WHAT THIS TASK INVOLVES
Among the entries below, find the line with "Task: Open the gear", then quote it and each following line up to and including the line with "Select the 81.73", and nothing else.

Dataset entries
= Beginning of Section =

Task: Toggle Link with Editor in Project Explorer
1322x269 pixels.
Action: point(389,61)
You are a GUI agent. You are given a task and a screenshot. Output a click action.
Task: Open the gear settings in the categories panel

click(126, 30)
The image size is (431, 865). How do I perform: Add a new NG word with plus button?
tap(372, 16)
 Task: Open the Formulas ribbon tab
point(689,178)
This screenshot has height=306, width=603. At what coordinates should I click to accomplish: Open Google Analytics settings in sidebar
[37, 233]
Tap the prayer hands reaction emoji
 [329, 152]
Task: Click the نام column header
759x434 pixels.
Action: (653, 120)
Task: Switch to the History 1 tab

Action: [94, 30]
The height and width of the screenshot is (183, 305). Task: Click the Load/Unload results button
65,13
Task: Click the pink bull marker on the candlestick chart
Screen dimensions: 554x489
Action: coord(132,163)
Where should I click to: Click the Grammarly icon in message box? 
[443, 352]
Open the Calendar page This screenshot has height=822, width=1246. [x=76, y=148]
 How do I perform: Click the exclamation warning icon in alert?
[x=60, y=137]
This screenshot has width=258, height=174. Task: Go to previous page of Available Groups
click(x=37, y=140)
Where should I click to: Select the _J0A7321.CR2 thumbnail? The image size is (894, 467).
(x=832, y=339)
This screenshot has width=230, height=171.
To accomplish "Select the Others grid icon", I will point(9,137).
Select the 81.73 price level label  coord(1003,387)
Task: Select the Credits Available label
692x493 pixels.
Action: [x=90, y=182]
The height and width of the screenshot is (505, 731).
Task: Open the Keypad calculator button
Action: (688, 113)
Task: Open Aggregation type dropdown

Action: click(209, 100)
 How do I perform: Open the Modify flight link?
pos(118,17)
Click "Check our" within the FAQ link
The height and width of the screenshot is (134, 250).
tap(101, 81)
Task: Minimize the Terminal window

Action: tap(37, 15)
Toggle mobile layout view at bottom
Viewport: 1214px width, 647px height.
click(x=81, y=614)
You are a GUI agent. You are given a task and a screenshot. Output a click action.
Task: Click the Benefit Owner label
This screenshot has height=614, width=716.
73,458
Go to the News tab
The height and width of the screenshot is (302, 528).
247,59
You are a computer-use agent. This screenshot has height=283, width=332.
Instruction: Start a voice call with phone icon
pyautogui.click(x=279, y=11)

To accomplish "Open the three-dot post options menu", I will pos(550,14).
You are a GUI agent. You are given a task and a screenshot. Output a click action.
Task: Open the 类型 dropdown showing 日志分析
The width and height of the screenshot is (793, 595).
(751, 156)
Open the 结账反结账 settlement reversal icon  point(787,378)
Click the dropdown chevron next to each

= End of Section =

REPLY
Task: Open the gear settings in the categories panel

click(126, 30)
The image size is (431, 865). How do I perform: Add a new NG word with plus button?
tap(372, 16)
 Task: Open the Formulas ribbon tab
point(689,178)
This screenshot has height=306, width=603. At what coordinates should I click to accomplish: Open Google Analytics settings in sidebar
[37, 233]
Tap the prayer hands reaction emoji
 [329, 152]
Task: Click the نام column header
759x434 pixels.
Action: (653, 120)
Task: Switch to the History 1 tab

Action: [94, 30]
The height and width of the screenshot is (183, 305). Task: Click the Load/Unload results button
65,13
Task: Click the pink bull marker on the candlestick chart
Screen dimensions: 554x489
Action: coord(132,163)
Where should I click to: Click the Grammarly icon in message box? 
[443, 352]
Open the Calendar page This screenshot has height=822, width=1246. [x=76, y=148]
 How do I perform: Click the exclamation warning icon in alert?
[x=60, y=137]
This screenshot has width=258, height=174. Task: Go to previous page of Available Groups
click(x=37, y=140)
Where should I click to: Select the _J0A7321.CR2 thumbnail? The image size is (894, 467).
(x=832, y=339)
This screenshot has width=230, height=171.
To accomplish "Select the Others grid icon", I will point(9,137).
Select the 81.73 price level label  coord(1003,387)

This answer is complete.